**What is needed:**
Please copy, word for word, the line holding "Screen dimensions: 821x423" and each line that follows it through the end of the entries, omitting any pictures.

(Collected data entries)
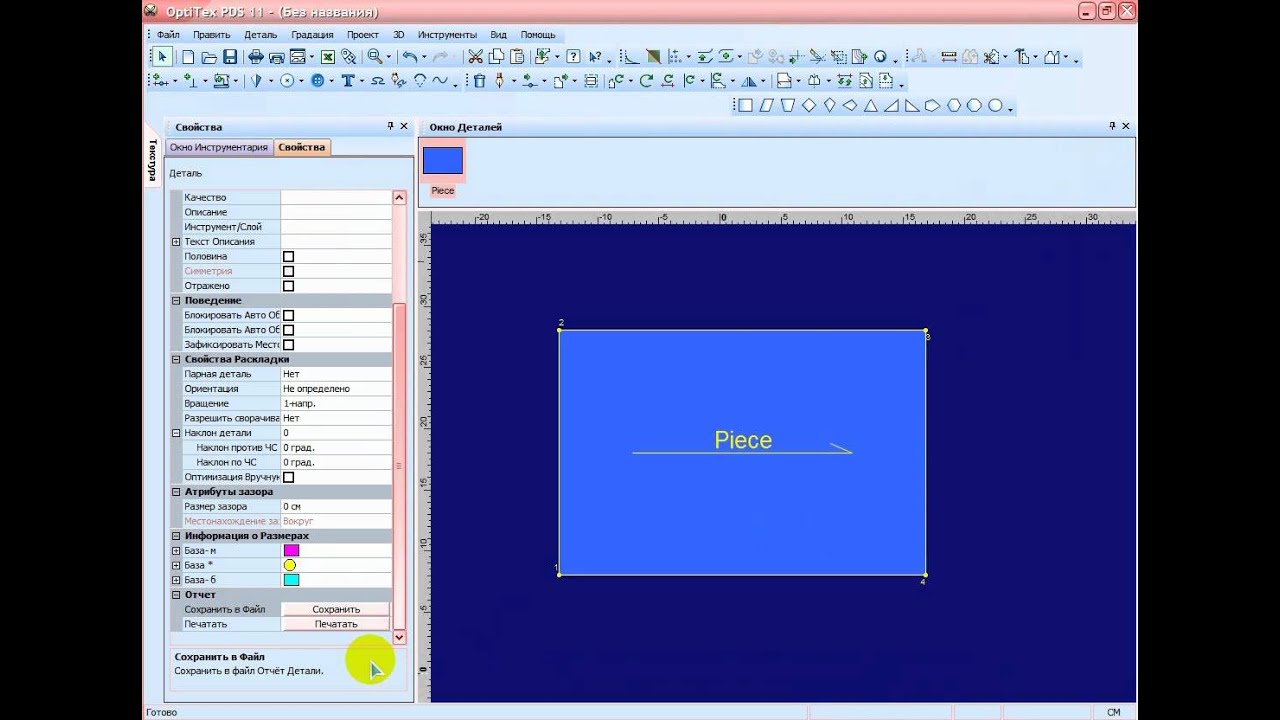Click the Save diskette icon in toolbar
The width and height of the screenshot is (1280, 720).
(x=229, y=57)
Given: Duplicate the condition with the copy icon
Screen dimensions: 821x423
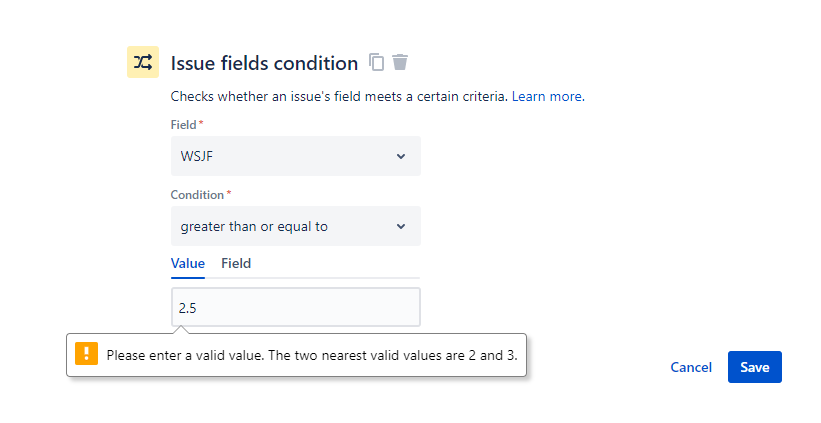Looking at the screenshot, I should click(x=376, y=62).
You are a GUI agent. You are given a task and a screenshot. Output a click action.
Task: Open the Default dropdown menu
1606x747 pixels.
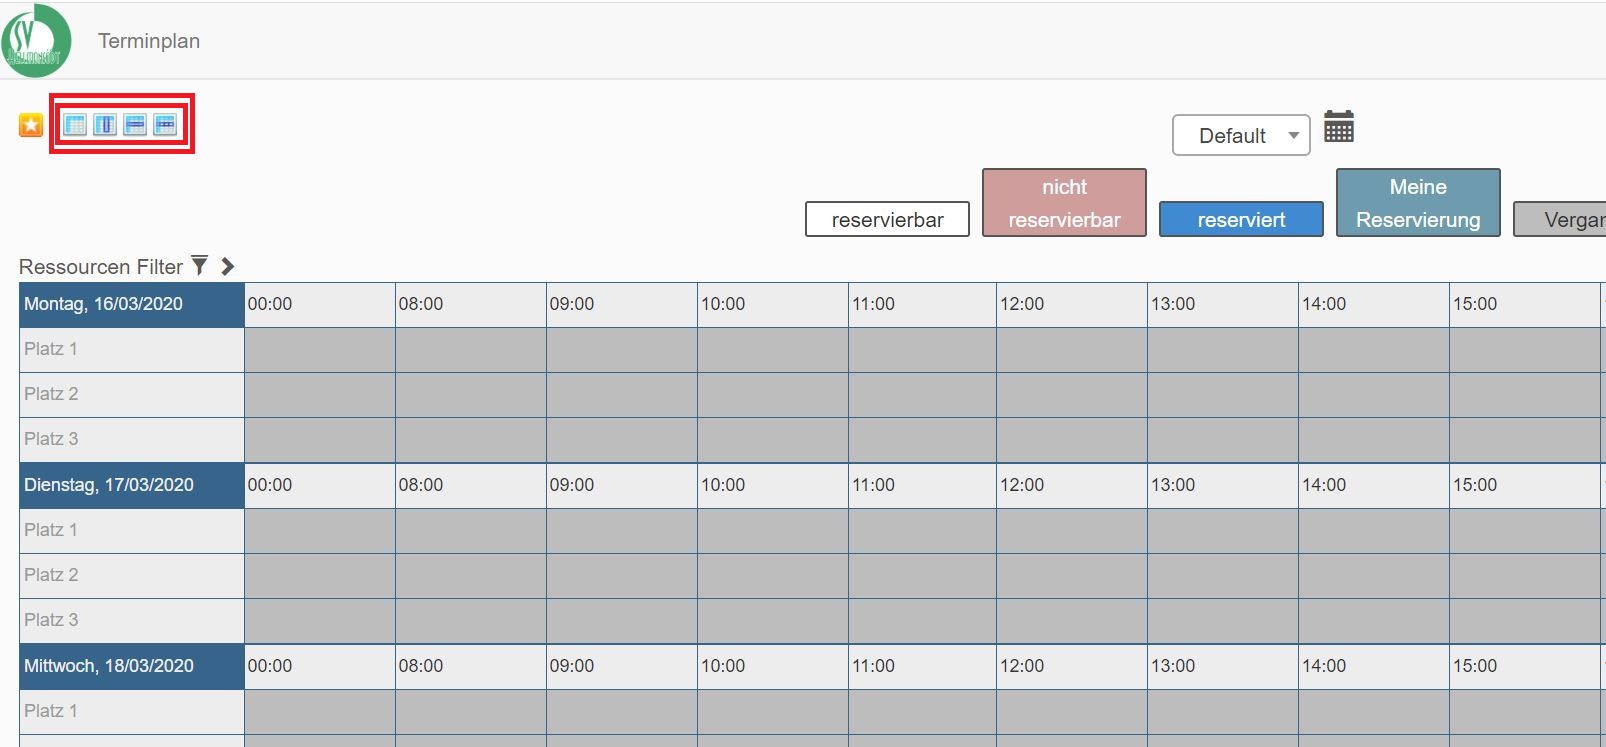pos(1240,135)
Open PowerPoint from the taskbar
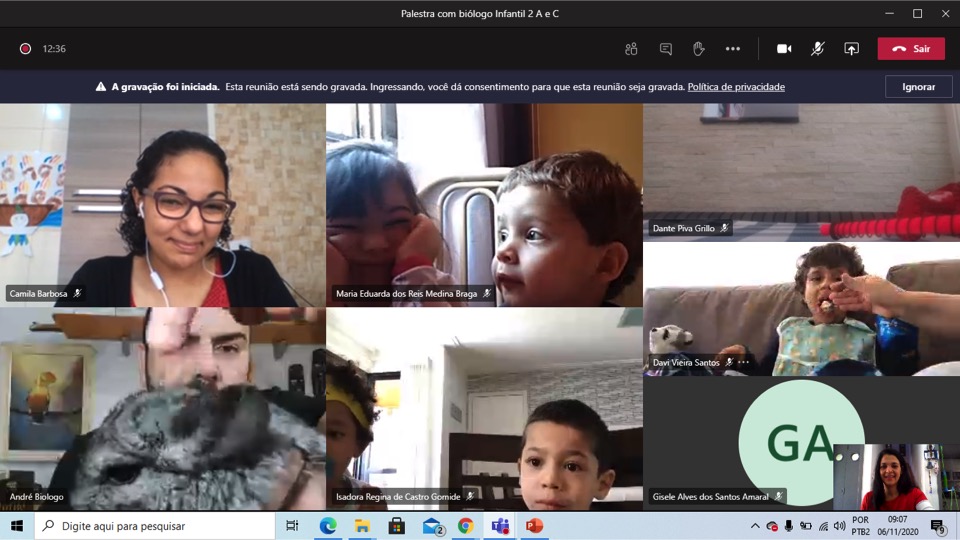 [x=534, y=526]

**Written response:**
Screen dimensions: 821x423
Looking at the screenshot, I should click(x=376, y=62).
You are a GUI agent. You are given a task and a screenshot. Output a click action.
Task: Open the Default dropdown menu
1606x747 pixels.
pos(1240,135)
Open PowerPoint from the taskbar
 [x=534, y=526]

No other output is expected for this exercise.